Mehr Transparenz und Reformen werden nötig
Ein weiterer Kritikpunkt sind üppige Bezüge, die Sparkassen mit Billigung der kommunalen Vertreter in den Verwaltungsräten ihren Vorständen gewähren. Im Schnitt verdient ein Vorstand in Nordrhein-Westfalen 343.000 Euro im Jahr – nur in diesem Bundesland müssen Sparkassen Bezüge per Gesetz offenlegen. Nur die aus Fröndenberg bei Dortmund weigert sich. Begründung: Datenschutz. Fröndenbergs Bürgermeister Friedrich-Wilhelm Rebbe ist das unangenehm: „Es schadet der Stadt, wenn wir in die Ecke von Verweigerern gestellt werden.“ Als Verwaltungsratschef der Sparkasse will er deshalb auf die Veröffentlichung hinwirken.

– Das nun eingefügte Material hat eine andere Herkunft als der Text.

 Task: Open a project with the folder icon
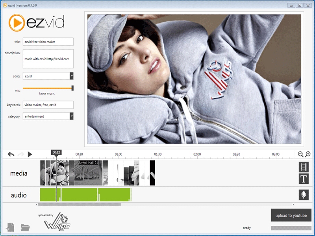point(25,227)
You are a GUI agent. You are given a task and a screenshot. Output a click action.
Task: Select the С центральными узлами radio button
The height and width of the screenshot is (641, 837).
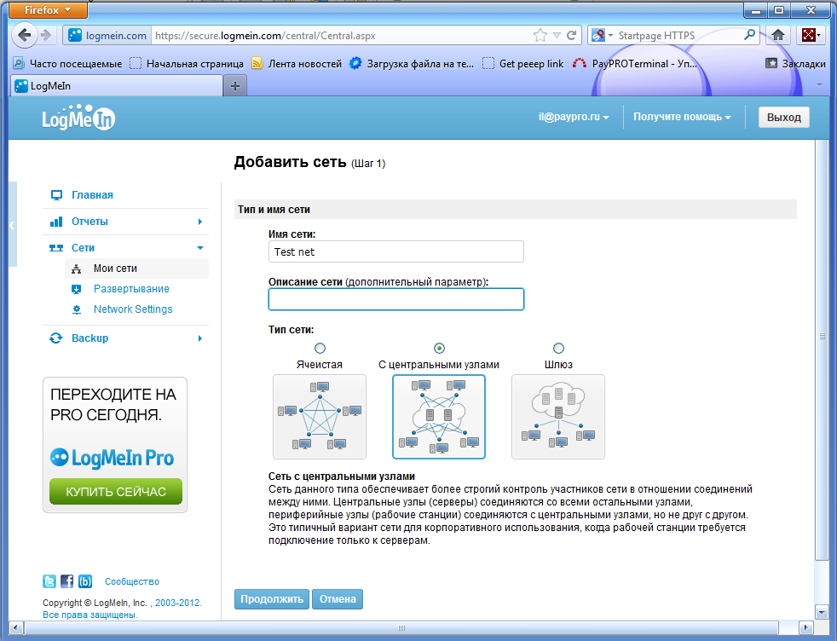click(x=439, y=348)
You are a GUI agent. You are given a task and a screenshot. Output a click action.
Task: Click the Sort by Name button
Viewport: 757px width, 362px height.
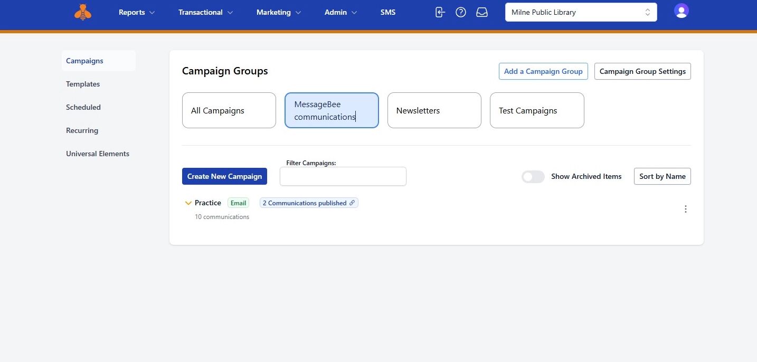coord(662,176)
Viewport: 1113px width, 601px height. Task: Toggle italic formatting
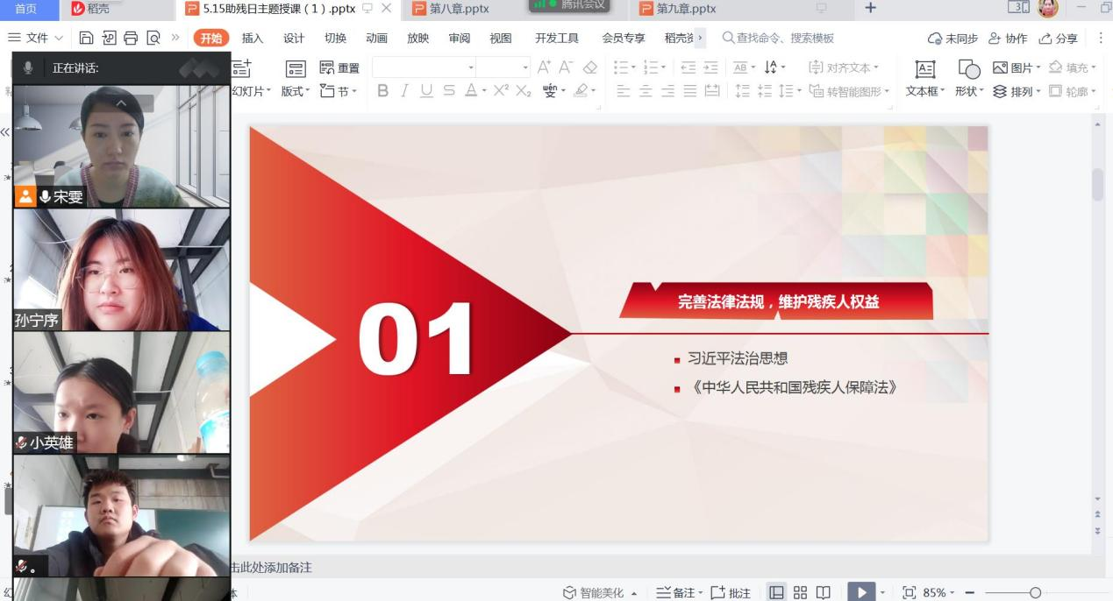(x=404, y=91)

Mehr Transparenz und Reformen sind auch bei Versorgungsverträgen fällig. Vorstände sind faktisch unkündbar, weil sie nach nur fünf Amtsjahren volle Pensionsansprüche erhalten und in einigen Fällen sogar Anspruch auf Übergangsgeld bis zur Rente haben, falls sie vorzeitig entlassen werden. „Das heutige Versorgungssystem für Sparkassenvorstände hat ausgedient und gehört reformiert“, sagt Ralf Witzel, FDP-Abgeordneter im Düsseldorfer Landtag. Sparkassen sollen Vorstände, die keine Leistung bringen, leichter ersetzen können.
Wie schwer es für die Kommunen ist, sich durchzusetzen, zeigt das Beispiel Düsseldorf. Dort will Oberbürgermeister Geisel anders als der Rest des Verwaltungsrats nicht hinnehmen, dass Sparkassenchef Hallmann rund 100 Millionen Euro – fast den gesamten 2014er-Jahresgewinn – in die Rücklagen gepackt hat. Die Stadt konnte nur noch über drei Millionen Euro entscheiden. Die Sparkassenaufsicht im NRW-Finanzministerium ist in einem internen Schreiben dem OB beigesprungen: Der Verwaltungsrat hätte Argumente „strenger hinterfragen und aufklären müssen“ – sprich: Die kommunalen Vertreter sollten ihre Hausaufgaben machen.